Dr. Gerberding: No breaking the pot at the door.

Ambassador Nkengasong: Yes. (Laughs.)

Dr. Gerberding: I completely agree with that, and thank you for bringing that image to us.

This has been a remarkable conversation. You know, I love the end note on the possibility of future technology and future innovation being the way forward. Science is on our side. Our challenge is just, how do we bring society along, and not just in the country but in this country and in our leaders in Congress. So we do have our work cut out for us, but I appreciate the experience of Ambassador Dybul; your leadership, John, and everything that you’re doing in your current role and have accomplished.

And Jenelle, as the representative of the private sector here, I know we can’t do any of these things without medicines and vaccines and, you know, we need to stay the course on the innovation front in that space as well, and also have our eye on the prize of accessibility and uptake.
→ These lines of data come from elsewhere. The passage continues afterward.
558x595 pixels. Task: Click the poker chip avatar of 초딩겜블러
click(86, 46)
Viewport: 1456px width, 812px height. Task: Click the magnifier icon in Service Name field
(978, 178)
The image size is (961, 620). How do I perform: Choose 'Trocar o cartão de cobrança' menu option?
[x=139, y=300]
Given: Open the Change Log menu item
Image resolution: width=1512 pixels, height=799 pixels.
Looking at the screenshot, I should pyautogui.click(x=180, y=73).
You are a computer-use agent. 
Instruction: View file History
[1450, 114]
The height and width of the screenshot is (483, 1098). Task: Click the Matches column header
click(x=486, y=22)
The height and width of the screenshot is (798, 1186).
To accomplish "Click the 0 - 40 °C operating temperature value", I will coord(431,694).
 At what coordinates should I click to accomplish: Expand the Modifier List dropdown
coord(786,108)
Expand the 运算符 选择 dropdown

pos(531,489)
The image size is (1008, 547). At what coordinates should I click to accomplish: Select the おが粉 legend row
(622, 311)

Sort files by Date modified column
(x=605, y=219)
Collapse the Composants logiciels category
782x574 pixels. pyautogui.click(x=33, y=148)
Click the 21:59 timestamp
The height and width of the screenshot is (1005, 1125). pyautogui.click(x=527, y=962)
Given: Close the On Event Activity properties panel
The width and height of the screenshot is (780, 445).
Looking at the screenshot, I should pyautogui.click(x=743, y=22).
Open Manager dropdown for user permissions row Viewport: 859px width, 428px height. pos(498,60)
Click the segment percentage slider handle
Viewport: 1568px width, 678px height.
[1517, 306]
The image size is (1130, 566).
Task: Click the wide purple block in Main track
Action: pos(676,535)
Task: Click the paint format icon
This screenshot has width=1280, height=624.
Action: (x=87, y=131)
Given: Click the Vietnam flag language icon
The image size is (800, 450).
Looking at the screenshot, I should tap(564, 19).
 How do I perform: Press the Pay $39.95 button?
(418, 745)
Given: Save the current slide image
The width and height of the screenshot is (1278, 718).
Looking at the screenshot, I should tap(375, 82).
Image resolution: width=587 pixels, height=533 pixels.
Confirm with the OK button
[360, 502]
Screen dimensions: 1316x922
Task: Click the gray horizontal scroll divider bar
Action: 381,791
I want to thank CSIS for this conversation. I especially thank Katherine Bliss and her team for pulling together the report and having such a thoughtful and candid display of the criticality of the situation, the importance of PEPFAR to global security, and the need for us to all stand strong and articulate that need to Congress in terms that move beyond mis- and disinformation that is the current focus of our conversation.

And of course I also want to thank Steve Morrison and his team for all of the work supporting the Bipartisan Alliance. All of our panelists are members of that alliance and it’s been my privilege to serve as the co-chair with Senator Burr, so we look forward to our ongoing work.

And thank you all for being here. Very good discussion. Thank you. (Applause.)